Pourquoi se préoccuper de Navalny ?

...par le Colonel Yves Logette - Le 21/04/2021.

 

 

Bonjour.

 

L’opposant russe Alexeï Navalny serait en mauvais état, fatigué par sa grève de la faim, la prison ou l’hôpital où il est bien gardé. Puisqu’il s’agit de la Russie, et parce qu’il s’agit de la Russie, les Etats-Unis, suivis par leurs Toutous occidentaux dont l’Europe, poussent des grands cris et menacent des pires avanies et représailles le pays du Grand Satan, Vladimir Poutine.

 

Navalny (qui sait très bien jouer des médias et de la communication) n’est qu’un opposant au gouvernement de son pays. Un opposant comme il en existe dans pratiquement tous les pays, démocratiques ou non, même et surtout les plus totalitaires. C’est une affaire intérieure russe. On ne voit pas ces bonnes âmes occidentales s’insurger contre les prisonniers politiques du Sud-Est asiatique, en Chine, au Pakistan, en Turquie, au Maghreb et dans toute l’Afrique, au Venezuela, en Colombie, bref partout dans le monde, hormis peut-être parce que c’est une femme, Aung San Suu Kyi en Birmanie.

 

Au nom de quoi sommes-nous légitimes pour intervenir dans les affaires intérieures d’un pays souverain ? Sinon au nom du prétendu « devoir d’ingérence », si cher au cœur de Bernard Kouchner ? Au nom de ce beau principe, les Américains n’ont-ils pas suffisamment meurtri les peuples des pays qu’ils ont agressés, seuls ou avec quelques alliés, avec ou sans l’OTAN ou l’ONU ? On me rétorquera que c’est au nom de la valeur universelle des droits de l’homme, qu’il faut défendre partout où ils sont attaqués. Certes mais, quitte à parler de droit, je préfère celui de chaque peuple à disposer de son autonomie de décision à l’intérieur de ses frontières.
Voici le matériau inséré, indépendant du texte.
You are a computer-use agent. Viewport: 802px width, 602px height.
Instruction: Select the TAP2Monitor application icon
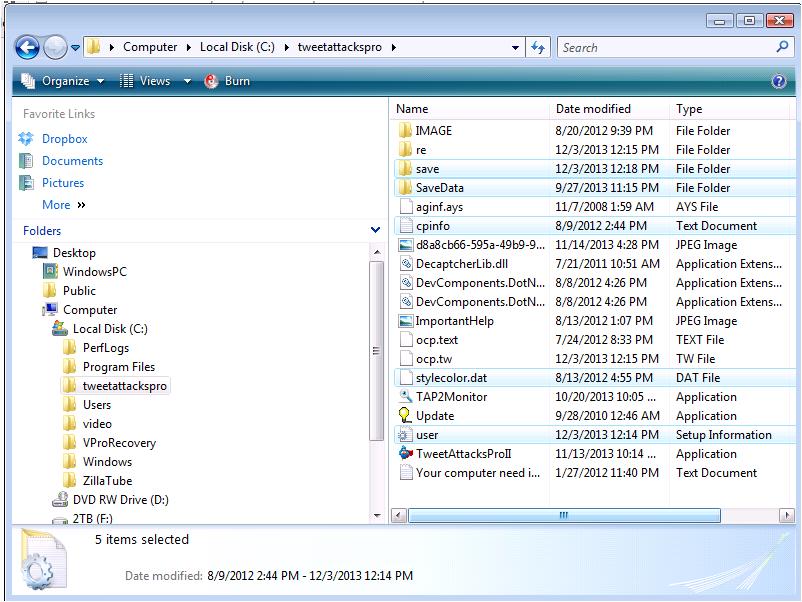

Pourquoi ces messieurs hurlent-ils à l’ingérence honteuse quand il s’agit d’éventuelles immiscions russes (pas encore prouvées) dans les élections américaines et font-ils la même chose pour imposer tel ou tel chef d’Etat qui convient mieux à leurs intérêts ? Ce devoir d’ingérence s’apparente, selon moi, à un nouveau colonialisme arrogant et prétentieux, de gouvernements prétendument plus évolués et qui ont donc tout loisir d’imposer leur vision des affaires du monde.
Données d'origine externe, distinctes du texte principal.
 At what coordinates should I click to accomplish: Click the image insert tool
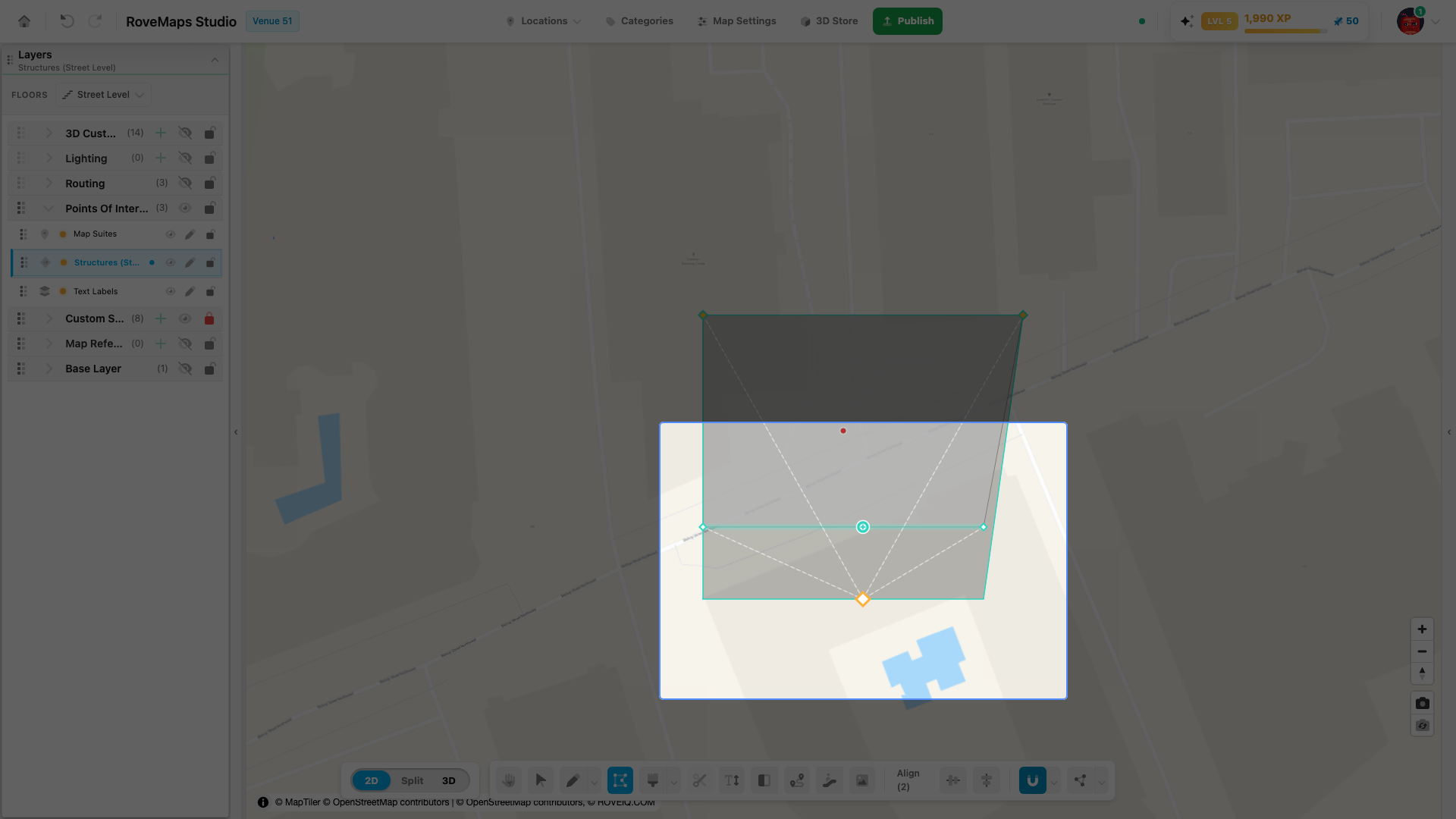click(862, 780)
C’est le même argument, aujourd’hui combattu pour racisme, qui avait conduit Jules Ferry en 1885 à expliquer à la Chambre des Députés que « … Il y a pour les races supérieures un droit, parce qu’il y a un devoir pour elles. Elles ont le devoir de civiliser les races inférieures. » Que diraient nos braves médias borgnes si Bolsonaro (par exemple, mais mettez n’importe quel dirigeant à la place) mettait la France en demeure de libérer immédiatement le professeur Fourtillan, incarcéré à la maison d’arrêts d’Aurillac sous le prétexte d’avoir dénoncé la manipulation Covid-19 ? Ou si l’Italie menaçait la France de représailles pour n’avoir pas condamné Cédric Herrou, ce passeur de migrants sorti triomphant du tribunal, malgré ses actions illégales ?

 

Vouloir influencer la politique intérieure de la Russie dans une affaire qui la concerne seule, par l’instauration de menaces, revient à se positionner dans une relation condescendante d’autorité du type parents-enfant à qui l’on dirait : « Range ta chambre, sinon je vais sévir ! » Que l’on laisse la Russie gérer ses problèmes ; je pense qu’elle le fait assez bien et il est heureux qu’il y ait à la tête de ce grand pays un dirigeant suffisamment censé pour ne pas réagir de façon inconsidérée et dangereuse aux provocations répétées de l’occident. Que l’on laisse d’ailleurs tous les pays s’auto-administrer selon leur volonté, sans s’instaurer en permanence en gendarmes du monde, ce qui importune chacune des cibles visées. Que l’on ne s’étonne pas, dans ces conditions, de la détestation qu’inspirent les pays occidentaux auprès des autres nations souveraines. Même si leur gestion est catastrophique, c’est la leur ; il n’y a aucune raison de vouloir leur imposer la nôtre.